I think if the local variable or return value change is correctly handled
by the caller (as expected), that is good too.

Thank you,

-- 
Masami HIRAMATSU
Software Platform Research Dept. Linux Technology Research Center
Hitachi, Ltd., Yokohama Research Laboratory
E-mail: masami.hiramatsu.pt@hitachi.com

Re: [RFC PATCH 0/2] kpatch: dynamic kernel patching

[Jiri Kosina]

On Tue, 6 May 2014, Steven Rostedt wrote:

> > However, I also think if users can accept such freezing wait-time,
> > it means they can also accept kexec based "checkpoint-restart" patching.
> > So, I think the final goal of the kpatch will be live patching without
> > stopping the machine. I'm discussing the issue on github #138, but that is
> > off-topic. :)
> 
> I agree with Ingo too. Being conservative at first is the right
> approach here.
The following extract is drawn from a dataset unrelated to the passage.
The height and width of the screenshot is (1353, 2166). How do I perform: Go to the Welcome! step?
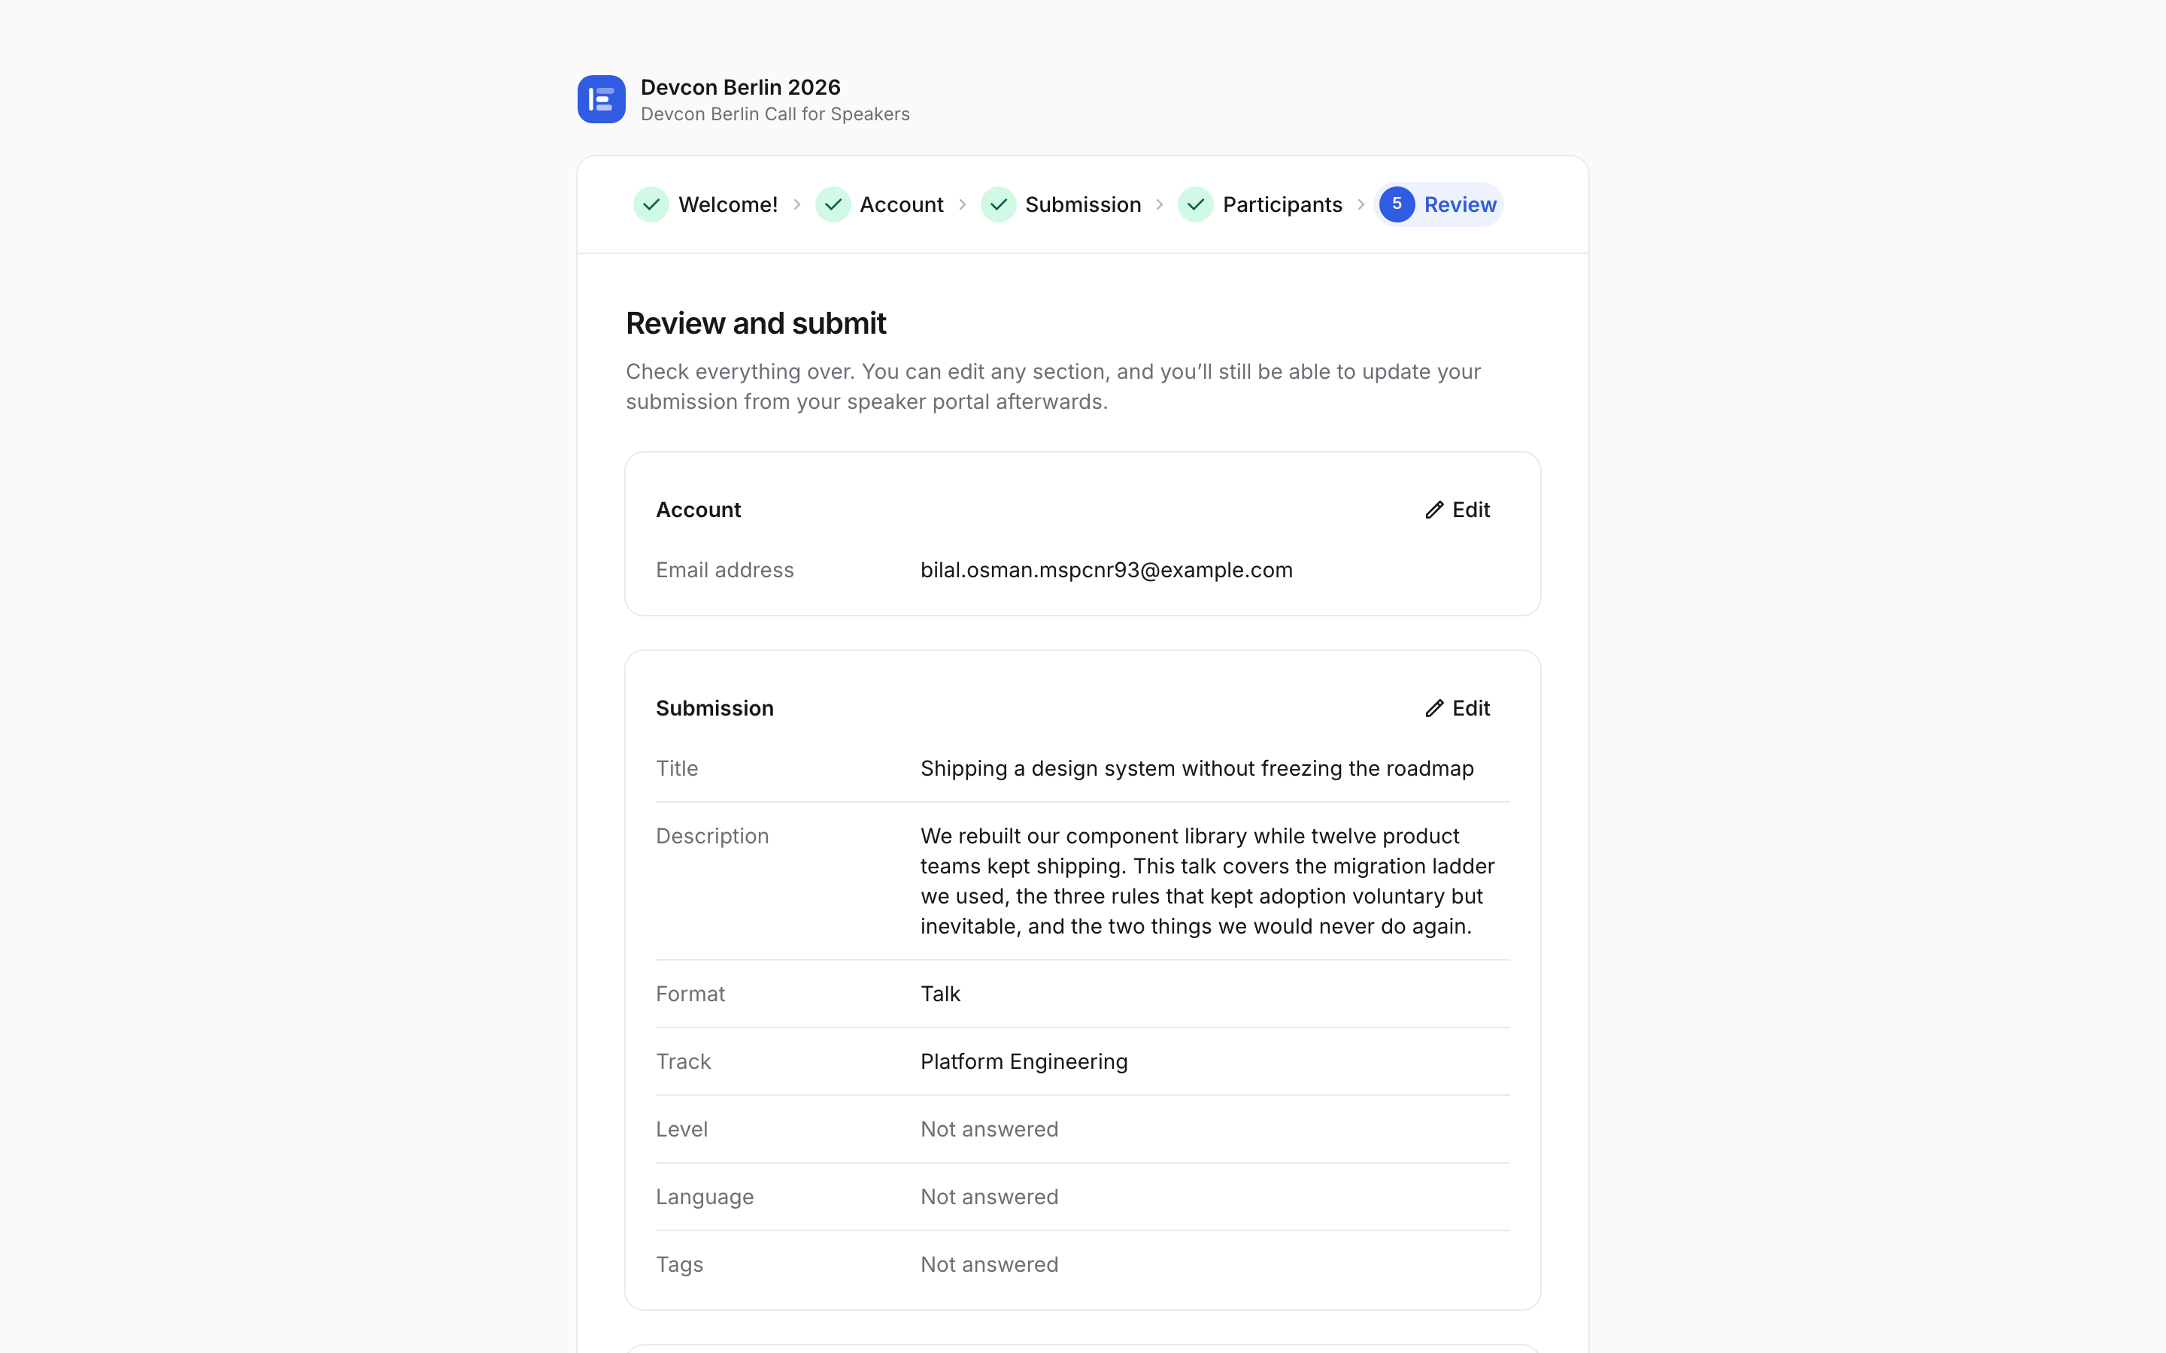pos(705,204)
We should start out with a stop_machine making sure that
> everything is sane before we continue. Sure, that's not much different
> than a kexec, but lets take things one step at a time.
> 
> ftrace did the stop_machine (and still does for some archs), and slowly
> moved to a more efficient method. kpatch/kgraft should follow suit.

I don't really agree here.

I actually believe that "lazy" switching kgraft is doing provides a little 
bit more in the sense of consistency than stop_machine()-based aproach.

Consider this scenario:

	void foo()
	{
		for (i=0; i<10000; i++) {
			bar(i);
			something_else(i);
		}
	}

Let's say you want to live-patch bar(). With stop_machine()-based aproach, 
you can easily end-up with old bar() and new bar() being called in two 
consecutive iterations before the loop is even exited, right? (especially 
on preemptible kernel, or if something_else() goes to sleep).

With lazy-switching implemented in kgraft, this can never happen.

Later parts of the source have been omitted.